→ Exercise requirements: Beginning with the line that includes "The image size is (801, 825).", return every remaining line of the material exactly as it reads, but not the pictures.

→ Data records:
+ + + + + + +

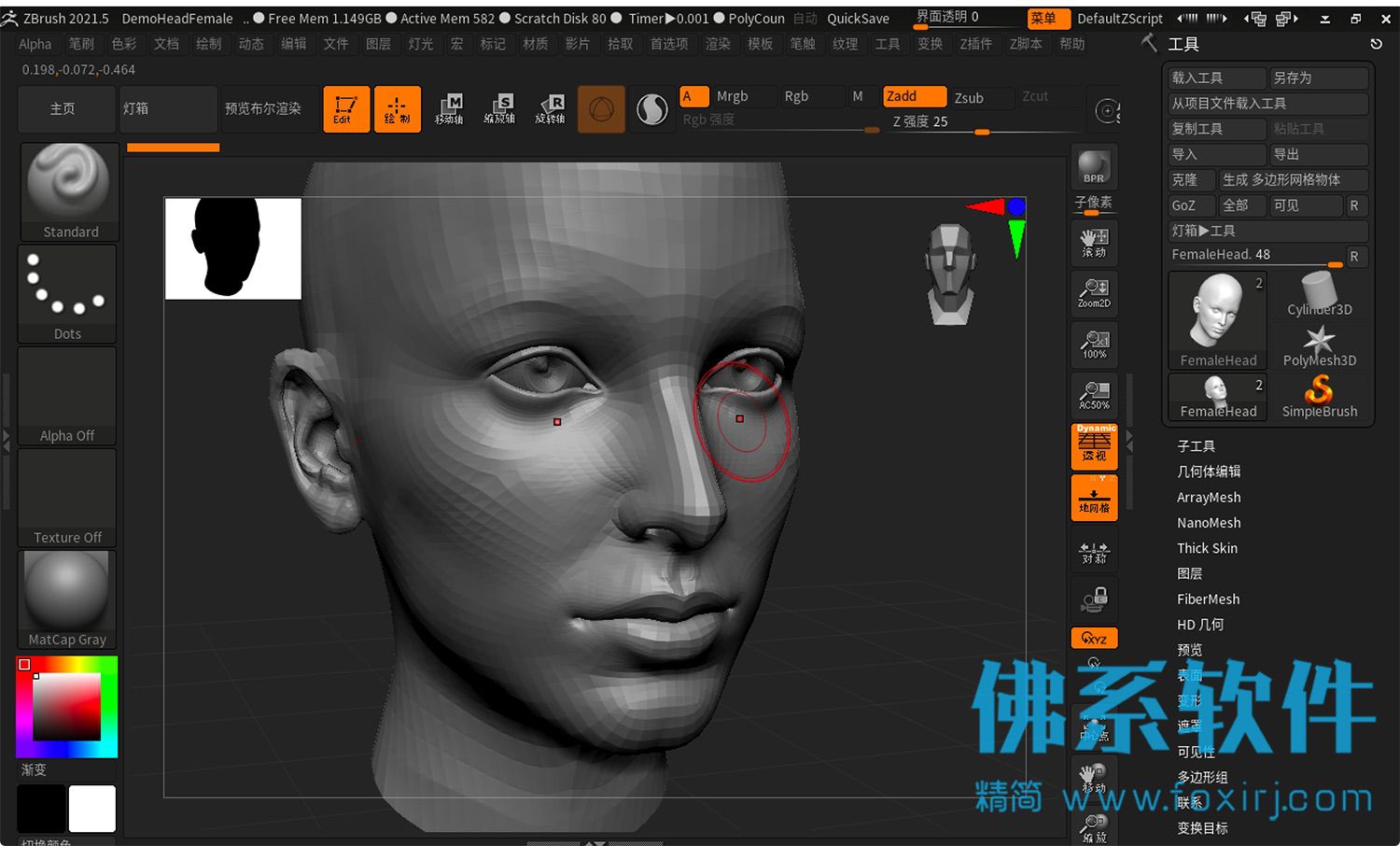Click the QuickSave button

pyautogui.click(x=858, y=18)
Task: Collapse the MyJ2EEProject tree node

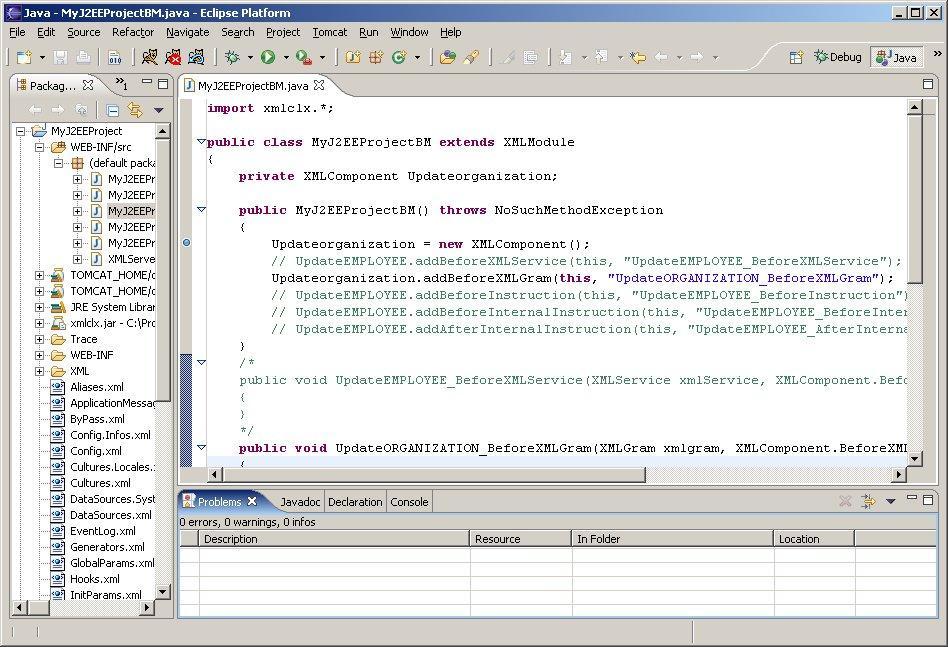Action: coord(22,131)
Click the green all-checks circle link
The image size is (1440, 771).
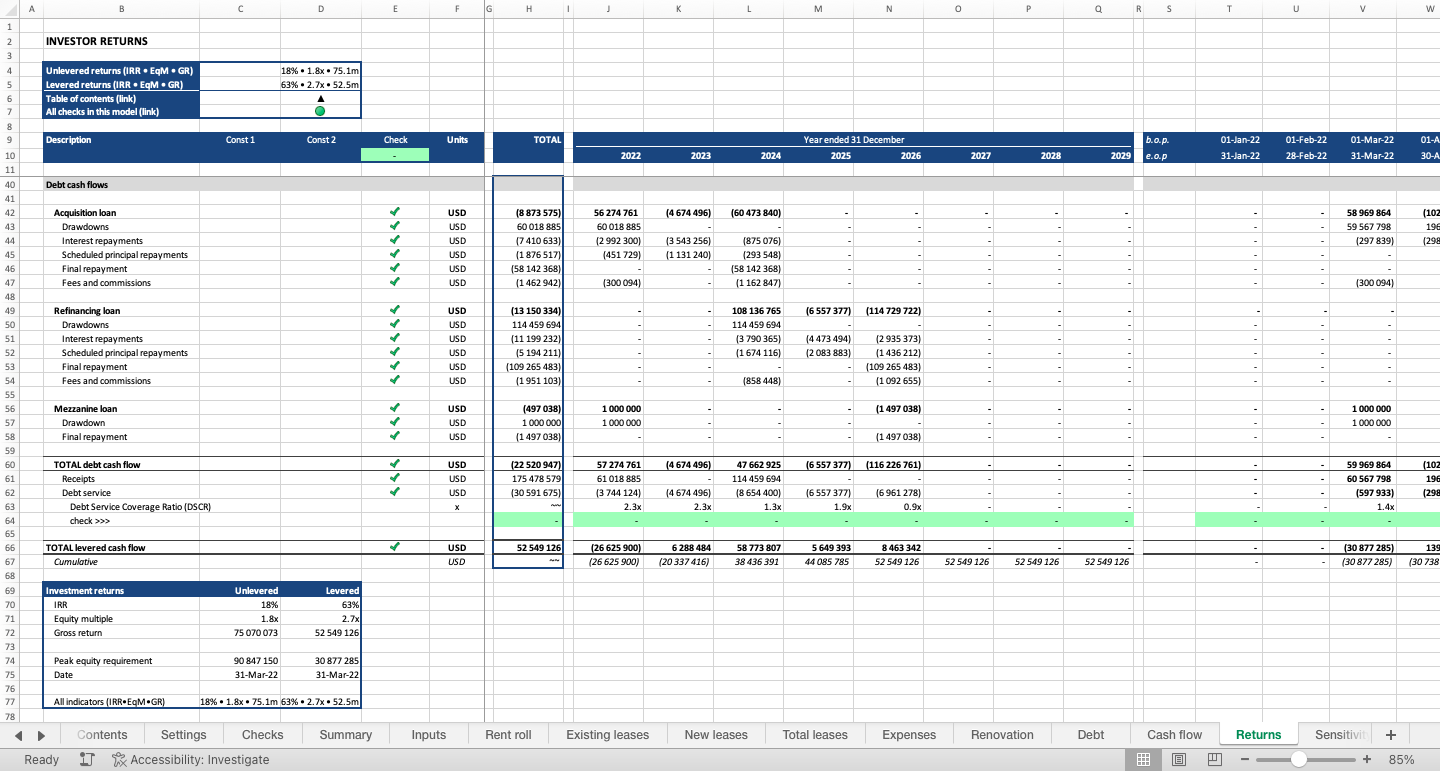click(320, 111)
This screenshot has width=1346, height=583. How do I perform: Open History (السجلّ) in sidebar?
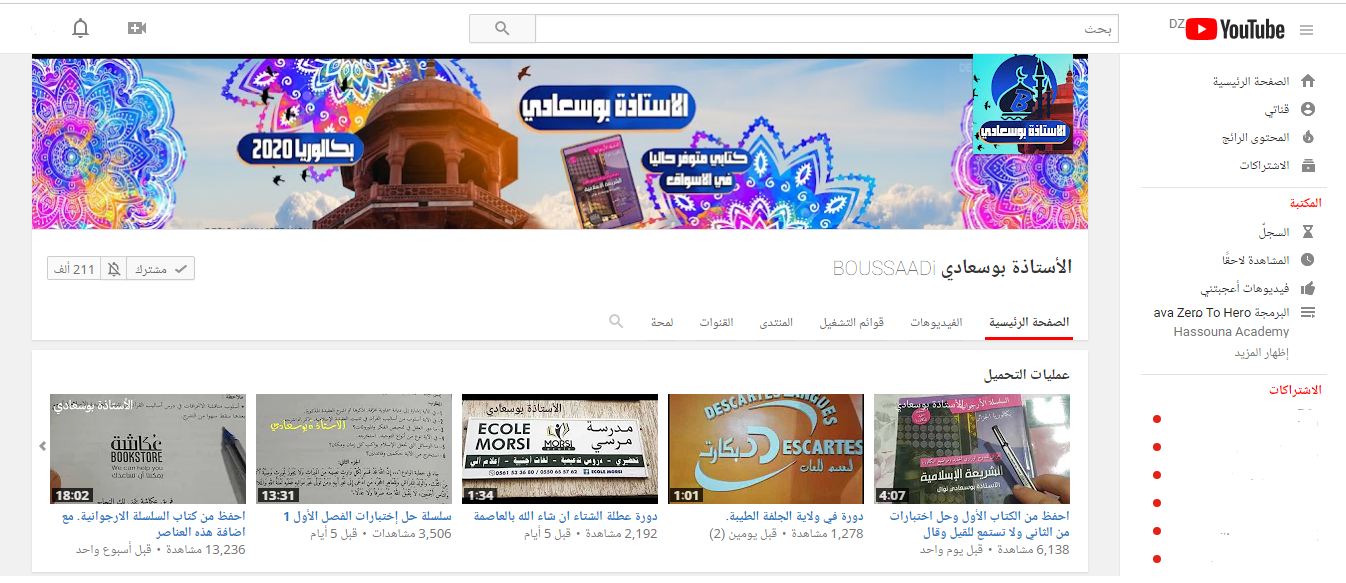point(1273,232)
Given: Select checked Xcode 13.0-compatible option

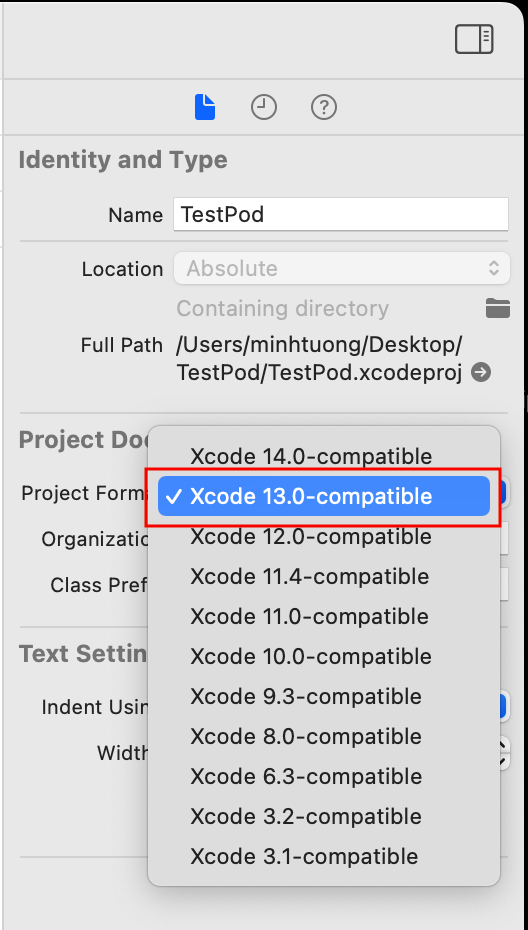Looking at the screenshot, I should pyautogui.click(x=324, y=496).
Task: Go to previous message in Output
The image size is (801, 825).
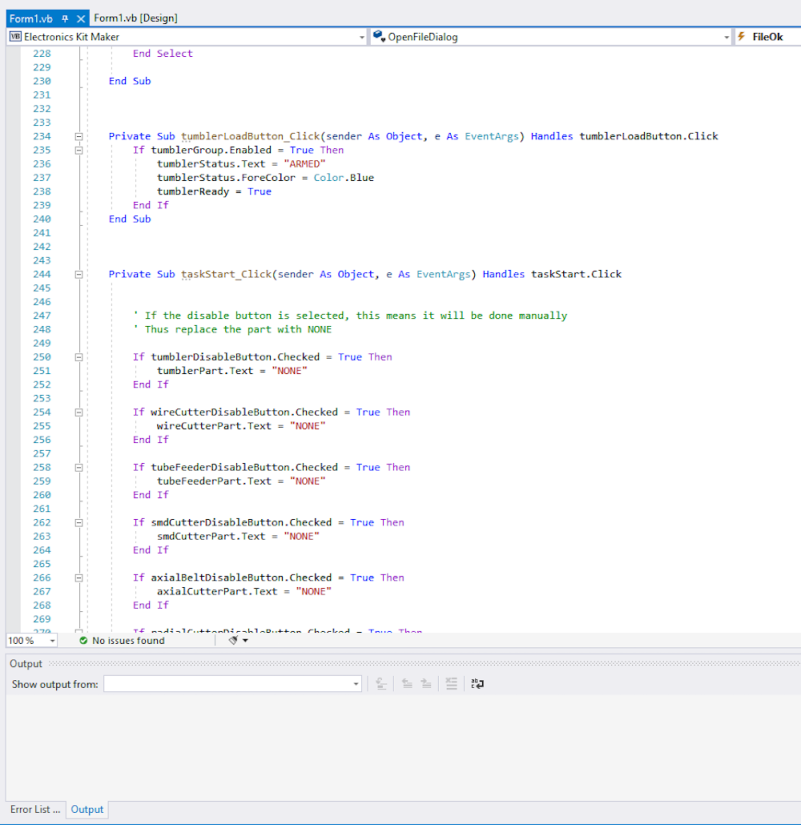Action: 407,684
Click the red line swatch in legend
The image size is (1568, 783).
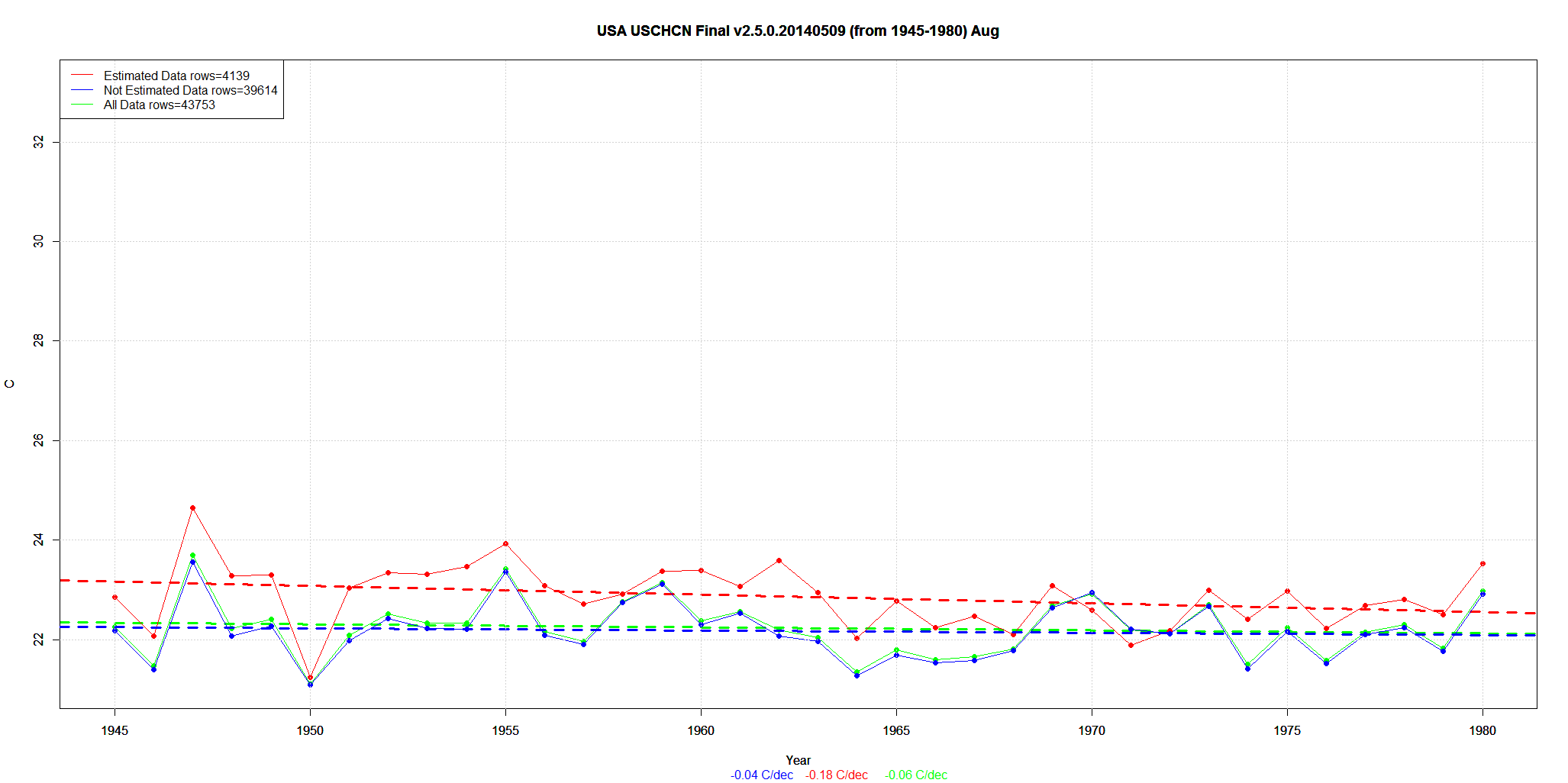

+ + + + + + +

→ Answer space:
The image size is (801, 825).
Action: 407,684
Click the red line swatch in legend
The image size is (1568, 783).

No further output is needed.